INFORMATION section start
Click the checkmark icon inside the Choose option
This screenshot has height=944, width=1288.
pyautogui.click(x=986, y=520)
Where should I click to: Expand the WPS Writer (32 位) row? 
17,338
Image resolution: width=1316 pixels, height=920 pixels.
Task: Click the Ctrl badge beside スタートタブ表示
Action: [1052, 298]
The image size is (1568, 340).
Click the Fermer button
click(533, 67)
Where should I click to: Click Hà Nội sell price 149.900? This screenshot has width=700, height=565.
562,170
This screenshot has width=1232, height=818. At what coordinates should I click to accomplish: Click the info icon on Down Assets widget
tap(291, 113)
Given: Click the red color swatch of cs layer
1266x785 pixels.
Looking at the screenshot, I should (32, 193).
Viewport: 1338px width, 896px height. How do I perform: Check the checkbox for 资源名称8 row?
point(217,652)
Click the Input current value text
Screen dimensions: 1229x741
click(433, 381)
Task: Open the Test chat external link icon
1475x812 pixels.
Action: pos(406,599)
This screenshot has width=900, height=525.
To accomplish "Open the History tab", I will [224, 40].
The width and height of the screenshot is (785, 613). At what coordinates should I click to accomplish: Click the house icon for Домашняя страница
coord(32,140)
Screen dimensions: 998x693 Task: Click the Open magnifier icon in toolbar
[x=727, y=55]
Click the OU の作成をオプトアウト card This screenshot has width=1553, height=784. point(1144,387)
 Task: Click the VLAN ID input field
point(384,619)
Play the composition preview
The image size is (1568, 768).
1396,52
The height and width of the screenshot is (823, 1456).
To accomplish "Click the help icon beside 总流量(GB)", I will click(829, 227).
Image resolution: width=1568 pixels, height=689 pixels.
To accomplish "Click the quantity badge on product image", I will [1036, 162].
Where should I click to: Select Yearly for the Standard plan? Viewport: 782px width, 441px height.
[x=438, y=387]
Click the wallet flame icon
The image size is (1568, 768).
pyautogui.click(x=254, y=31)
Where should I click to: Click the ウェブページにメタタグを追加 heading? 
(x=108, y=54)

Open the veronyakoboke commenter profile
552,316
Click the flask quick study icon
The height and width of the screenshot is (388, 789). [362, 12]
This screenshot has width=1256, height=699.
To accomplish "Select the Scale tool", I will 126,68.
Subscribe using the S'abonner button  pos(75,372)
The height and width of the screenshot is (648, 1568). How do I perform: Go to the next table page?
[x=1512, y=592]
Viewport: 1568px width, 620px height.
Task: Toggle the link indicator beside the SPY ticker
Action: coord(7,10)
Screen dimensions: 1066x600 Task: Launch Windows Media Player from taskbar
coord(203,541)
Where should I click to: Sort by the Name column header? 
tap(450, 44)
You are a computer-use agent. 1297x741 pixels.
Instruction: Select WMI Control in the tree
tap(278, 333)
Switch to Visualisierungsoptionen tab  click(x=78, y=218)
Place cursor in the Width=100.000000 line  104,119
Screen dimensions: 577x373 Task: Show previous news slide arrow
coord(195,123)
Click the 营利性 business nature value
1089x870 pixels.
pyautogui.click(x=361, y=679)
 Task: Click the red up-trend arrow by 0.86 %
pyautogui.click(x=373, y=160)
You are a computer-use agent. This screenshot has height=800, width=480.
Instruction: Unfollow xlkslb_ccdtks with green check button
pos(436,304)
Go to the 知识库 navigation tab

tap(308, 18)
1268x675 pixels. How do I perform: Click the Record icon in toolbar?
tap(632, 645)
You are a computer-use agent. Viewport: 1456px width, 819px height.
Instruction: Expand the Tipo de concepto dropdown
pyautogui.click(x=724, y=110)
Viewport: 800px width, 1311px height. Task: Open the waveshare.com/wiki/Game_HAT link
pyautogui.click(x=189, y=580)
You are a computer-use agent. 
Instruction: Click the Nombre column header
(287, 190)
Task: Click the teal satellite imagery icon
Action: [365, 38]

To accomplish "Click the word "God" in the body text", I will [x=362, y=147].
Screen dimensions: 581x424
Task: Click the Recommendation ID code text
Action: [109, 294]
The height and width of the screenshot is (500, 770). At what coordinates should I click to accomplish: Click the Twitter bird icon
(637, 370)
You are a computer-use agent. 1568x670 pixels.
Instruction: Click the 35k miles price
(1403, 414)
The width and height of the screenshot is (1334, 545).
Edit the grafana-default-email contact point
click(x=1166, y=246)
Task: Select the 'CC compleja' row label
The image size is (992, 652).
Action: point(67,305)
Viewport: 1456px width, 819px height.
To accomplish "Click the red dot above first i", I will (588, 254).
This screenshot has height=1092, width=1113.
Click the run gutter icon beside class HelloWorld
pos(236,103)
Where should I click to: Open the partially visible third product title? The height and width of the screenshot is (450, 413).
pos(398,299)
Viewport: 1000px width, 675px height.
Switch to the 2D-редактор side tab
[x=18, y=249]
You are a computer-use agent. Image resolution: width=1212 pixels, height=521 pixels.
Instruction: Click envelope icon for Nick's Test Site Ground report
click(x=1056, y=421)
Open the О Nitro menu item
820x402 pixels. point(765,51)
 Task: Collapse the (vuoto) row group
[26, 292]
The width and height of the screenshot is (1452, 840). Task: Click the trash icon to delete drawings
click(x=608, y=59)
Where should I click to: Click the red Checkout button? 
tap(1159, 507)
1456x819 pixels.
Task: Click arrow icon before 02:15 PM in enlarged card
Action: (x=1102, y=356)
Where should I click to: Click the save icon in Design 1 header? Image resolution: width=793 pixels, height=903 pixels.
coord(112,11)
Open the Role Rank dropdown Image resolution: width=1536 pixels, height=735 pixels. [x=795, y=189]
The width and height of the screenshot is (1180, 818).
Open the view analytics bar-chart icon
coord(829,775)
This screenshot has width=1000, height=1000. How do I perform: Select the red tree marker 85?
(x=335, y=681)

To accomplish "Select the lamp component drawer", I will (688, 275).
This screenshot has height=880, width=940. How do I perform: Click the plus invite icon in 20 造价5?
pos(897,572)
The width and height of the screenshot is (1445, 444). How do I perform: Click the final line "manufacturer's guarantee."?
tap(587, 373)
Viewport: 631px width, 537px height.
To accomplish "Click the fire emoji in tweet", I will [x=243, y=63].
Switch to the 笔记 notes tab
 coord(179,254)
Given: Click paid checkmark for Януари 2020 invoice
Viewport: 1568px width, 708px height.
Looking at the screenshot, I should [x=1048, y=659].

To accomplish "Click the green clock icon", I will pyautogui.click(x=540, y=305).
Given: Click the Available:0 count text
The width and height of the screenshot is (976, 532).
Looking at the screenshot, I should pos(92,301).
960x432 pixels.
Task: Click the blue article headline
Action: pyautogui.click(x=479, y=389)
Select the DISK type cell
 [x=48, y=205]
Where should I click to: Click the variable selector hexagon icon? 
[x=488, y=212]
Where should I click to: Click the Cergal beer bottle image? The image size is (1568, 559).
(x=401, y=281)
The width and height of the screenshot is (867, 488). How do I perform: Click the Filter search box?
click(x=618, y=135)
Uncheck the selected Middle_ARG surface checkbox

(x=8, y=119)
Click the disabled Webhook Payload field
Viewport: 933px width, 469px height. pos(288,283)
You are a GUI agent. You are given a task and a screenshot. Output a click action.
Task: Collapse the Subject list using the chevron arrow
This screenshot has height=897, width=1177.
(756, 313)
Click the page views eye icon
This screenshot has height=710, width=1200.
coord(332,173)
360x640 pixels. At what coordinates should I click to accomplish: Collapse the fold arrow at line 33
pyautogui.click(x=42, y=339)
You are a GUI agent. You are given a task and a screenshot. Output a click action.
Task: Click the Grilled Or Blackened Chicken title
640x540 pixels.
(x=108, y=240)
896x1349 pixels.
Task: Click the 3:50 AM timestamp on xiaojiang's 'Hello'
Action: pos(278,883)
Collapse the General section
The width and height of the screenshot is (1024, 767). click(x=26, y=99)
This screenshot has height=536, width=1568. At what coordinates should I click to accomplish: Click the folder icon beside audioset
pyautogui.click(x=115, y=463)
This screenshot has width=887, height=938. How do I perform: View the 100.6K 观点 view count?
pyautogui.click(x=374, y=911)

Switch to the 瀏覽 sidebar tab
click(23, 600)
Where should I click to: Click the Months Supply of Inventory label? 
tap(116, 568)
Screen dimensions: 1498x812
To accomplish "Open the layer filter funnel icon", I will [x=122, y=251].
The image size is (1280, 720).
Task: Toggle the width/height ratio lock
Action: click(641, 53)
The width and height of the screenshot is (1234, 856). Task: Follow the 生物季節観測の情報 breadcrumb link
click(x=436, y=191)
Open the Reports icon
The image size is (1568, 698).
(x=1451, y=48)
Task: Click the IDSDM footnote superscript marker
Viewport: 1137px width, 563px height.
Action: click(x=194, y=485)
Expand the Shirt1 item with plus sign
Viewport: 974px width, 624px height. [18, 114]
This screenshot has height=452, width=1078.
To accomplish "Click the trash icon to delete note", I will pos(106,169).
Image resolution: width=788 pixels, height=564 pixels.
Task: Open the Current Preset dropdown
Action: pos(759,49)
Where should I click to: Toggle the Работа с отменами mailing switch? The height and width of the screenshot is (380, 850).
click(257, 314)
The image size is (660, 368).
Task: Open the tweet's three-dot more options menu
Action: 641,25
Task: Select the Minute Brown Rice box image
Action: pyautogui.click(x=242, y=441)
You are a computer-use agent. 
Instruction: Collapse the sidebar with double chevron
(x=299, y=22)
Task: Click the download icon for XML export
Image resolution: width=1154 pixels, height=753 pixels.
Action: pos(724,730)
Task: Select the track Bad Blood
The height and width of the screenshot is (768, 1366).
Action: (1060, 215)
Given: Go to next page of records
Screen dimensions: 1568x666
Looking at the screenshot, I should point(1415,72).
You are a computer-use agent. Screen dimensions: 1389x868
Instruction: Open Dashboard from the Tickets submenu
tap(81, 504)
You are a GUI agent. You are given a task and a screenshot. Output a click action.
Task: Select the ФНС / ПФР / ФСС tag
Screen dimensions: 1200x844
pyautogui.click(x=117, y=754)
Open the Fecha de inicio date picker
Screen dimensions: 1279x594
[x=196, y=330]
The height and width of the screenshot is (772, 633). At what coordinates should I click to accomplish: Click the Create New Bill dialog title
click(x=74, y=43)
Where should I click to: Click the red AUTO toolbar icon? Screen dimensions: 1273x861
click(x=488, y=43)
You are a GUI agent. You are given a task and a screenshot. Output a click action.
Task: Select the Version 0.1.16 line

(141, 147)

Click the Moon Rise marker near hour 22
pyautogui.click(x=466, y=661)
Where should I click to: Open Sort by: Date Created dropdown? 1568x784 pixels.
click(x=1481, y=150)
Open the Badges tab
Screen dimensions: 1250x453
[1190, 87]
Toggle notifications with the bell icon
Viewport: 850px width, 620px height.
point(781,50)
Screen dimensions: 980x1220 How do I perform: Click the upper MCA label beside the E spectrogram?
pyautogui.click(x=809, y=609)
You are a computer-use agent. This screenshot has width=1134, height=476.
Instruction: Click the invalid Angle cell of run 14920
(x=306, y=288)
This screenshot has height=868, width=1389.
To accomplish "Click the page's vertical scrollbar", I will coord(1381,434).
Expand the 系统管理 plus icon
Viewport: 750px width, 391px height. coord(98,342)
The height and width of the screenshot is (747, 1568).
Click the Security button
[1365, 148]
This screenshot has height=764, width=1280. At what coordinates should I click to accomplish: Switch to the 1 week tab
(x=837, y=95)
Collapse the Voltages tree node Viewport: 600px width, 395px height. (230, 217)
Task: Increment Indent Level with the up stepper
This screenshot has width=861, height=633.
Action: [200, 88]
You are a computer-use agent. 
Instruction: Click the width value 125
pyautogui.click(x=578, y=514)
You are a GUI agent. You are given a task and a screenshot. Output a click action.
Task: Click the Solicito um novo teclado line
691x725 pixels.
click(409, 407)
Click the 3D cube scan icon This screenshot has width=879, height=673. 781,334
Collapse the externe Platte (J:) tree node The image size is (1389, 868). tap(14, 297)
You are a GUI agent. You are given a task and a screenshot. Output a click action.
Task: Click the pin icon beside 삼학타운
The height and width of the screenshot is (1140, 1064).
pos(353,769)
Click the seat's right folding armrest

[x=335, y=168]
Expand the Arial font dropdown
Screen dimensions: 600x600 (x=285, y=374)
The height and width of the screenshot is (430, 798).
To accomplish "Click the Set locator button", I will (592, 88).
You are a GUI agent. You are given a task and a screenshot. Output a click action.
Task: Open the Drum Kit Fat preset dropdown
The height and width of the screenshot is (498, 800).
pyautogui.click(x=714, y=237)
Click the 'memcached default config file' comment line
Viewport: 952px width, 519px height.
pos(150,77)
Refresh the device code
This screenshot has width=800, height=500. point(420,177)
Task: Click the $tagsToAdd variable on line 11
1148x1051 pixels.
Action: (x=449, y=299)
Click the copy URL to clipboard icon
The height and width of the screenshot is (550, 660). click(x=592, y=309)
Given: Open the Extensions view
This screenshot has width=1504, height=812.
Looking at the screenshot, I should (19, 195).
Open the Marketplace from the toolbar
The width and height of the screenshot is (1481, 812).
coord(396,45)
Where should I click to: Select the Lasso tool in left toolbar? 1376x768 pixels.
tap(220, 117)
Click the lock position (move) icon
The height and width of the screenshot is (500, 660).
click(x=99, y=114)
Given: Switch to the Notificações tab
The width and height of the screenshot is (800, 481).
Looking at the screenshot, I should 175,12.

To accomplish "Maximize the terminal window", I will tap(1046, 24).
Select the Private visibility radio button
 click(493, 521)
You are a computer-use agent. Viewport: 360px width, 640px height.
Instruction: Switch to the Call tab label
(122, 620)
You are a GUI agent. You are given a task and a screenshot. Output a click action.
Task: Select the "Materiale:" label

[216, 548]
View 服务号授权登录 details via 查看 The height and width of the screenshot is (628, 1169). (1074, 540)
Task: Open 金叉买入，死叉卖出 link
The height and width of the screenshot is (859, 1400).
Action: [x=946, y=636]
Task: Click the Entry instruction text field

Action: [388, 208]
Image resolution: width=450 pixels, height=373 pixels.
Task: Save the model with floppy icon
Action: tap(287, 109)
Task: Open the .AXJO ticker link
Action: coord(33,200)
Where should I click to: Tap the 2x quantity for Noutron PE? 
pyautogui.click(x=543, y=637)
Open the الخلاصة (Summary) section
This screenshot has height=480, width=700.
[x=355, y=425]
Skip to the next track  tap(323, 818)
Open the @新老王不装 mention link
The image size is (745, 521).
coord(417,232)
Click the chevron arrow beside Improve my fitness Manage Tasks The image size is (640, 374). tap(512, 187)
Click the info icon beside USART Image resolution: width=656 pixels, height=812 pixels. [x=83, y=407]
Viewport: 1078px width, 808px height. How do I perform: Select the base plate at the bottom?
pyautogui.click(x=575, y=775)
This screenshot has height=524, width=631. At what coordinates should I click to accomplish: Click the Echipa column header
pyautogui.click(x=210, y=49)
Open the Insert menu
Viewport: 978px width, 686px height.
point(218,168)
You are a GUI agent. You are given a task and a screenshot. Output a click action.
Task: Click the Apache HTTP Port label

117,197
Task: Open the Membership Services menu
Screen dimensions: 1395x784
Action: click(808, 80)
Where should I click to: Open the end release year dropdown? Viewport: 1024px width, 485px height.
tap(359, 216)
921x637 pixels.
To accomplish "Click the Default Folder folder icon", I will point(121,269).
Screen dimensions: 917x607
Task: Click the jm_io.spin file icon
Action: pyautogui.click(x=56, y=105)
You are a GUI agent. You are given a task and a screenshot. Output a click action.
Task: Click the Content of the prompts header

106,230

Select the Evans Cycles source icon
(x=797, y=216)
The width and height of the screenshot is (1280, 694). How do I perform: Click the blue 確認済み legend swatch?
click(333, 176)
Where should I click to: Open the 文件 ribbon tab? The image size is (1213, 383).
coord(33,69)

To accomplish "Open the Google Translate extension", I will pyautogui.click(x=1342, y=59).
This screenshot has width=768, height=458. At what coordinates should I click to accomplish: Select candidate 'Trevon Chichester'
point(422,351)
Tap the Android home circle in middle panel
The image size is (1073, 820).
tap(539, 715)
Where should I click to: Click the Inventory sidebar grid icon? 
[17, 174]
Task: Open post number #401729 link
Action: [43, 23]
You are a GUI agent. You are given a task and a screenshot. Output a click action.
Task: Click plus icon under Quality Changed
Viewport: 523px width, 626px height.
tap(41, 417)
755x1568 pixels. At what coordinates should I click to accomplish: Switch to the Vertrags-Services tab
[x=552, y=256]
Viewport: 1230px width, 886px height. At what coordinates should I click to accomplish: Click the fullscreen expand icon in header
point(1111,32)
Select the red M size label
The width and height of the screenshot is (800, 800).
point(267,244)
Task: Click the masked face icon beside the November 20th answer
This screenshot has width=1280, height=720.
INFORMATION section end
Please report the number of lines in the data that include "computer", with no other words.

▶ _WORKED SOLUTION_
11